I don't think we should copy Rust in this case, but at least that's an indication that some folks find that kind of programming workable.
- A process-oriented definition: The programmer needs to verify an outside-the-language invariant here. Once the programmer verifies this invariant locally within the unsafe expression (assuming they've done so correctly), the rest of the program is memory safe globally (until the next unsafe expression -- rinse, repeat).
It's the process-oriented definition that requires unsafe
here. We seek a process that invites the programmer and/or reviewer to read the local text of the program, in combination with surrounding documentation, and thereby verify an outside-the-language invariant.
The specific invariant we need to verify when we copy a pointer is shared ownership / lifetime: Do the copied-from pointer and the copied-to pointer agree on how they are going to share ownership of the pointee?
(And in the case of borrowing
and inout
, the invariant we need to verify is that the caller will keep the pointee alive for the duration of the call.)
This process-oriented definition has been working really well for us in the application of bounds and type safety to C++. We treat pointer arithmetic and pointer casting as an error at the point of arithmetic / cast -- not because that's the location where the memory corruption happens, but rather because that's the location where you have a chance to verify the invariant (with a runtime bounds check or type check).
In the alternative, the programmer has no hope: Here's a pointer. It has previously undergone an unknowable set of transfers between owners, increments and decrements, and casts. Now, is it still alive, correctly typed, and in bounds? Oy!
You could argue that programmers should know not to pass pointers around willy-nilly. But what will make them know? The unsafe
keyword is how we, as language designers, share the know{ledge}.
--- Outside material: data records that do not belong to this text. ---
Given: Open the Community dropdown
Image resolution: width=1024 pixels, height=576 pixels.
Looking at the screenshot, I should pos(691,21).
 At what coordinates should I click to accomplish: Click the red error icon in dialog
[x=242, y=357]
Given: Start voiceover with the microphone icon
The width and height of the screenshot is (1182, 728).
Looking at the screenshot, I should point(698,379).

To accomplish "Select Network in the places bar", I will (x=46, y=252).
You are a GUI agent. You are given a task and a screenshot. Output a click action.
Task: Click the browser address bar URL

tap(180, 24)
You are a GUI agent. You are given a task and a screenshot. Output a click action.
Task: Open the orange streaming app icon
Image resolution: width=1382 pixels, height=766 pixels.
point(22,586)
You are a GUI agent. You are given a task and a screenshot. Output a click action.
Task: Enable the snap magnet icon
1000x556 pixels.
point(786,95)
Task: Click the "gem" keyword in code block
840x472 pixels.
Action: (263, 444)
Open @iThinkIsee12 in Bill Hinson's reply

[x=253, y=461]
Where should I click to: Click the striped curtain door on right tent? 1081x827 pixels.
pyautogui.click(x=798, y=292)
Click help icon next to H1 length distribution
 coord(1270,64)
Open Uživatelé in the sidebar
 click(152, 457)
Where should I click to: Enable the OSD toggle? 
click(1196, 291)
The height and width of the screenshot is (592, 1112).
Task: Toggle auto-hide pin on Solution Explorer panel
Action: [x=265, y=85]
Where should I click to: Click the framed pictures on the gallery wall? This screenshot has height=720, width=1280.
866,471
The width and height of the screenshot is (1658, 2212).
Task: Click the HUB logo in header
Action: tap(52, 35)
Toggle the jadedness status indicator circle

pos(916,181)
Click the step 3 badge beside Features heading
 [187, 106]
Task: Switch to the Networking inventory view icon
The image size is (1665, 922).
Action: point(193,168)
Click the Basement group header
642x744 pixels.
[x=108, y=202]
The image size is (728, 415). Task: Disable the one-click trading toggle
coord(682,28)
This is a slightly different concern. It's 100% true that a pointer used in this sense is perfectly safe. The reason we need to consider it unsafe is a limitation of our type system. Our type system -- both UnsafePointer
, and mmap's void*
-- does not express "a pointer that I will never dereference", so we are forced to treat this as a pointer that I will dereference. You could imagine expanding the type system to represent "a pointer that I will never dereference", but I don't think the juice is worth the squeeze.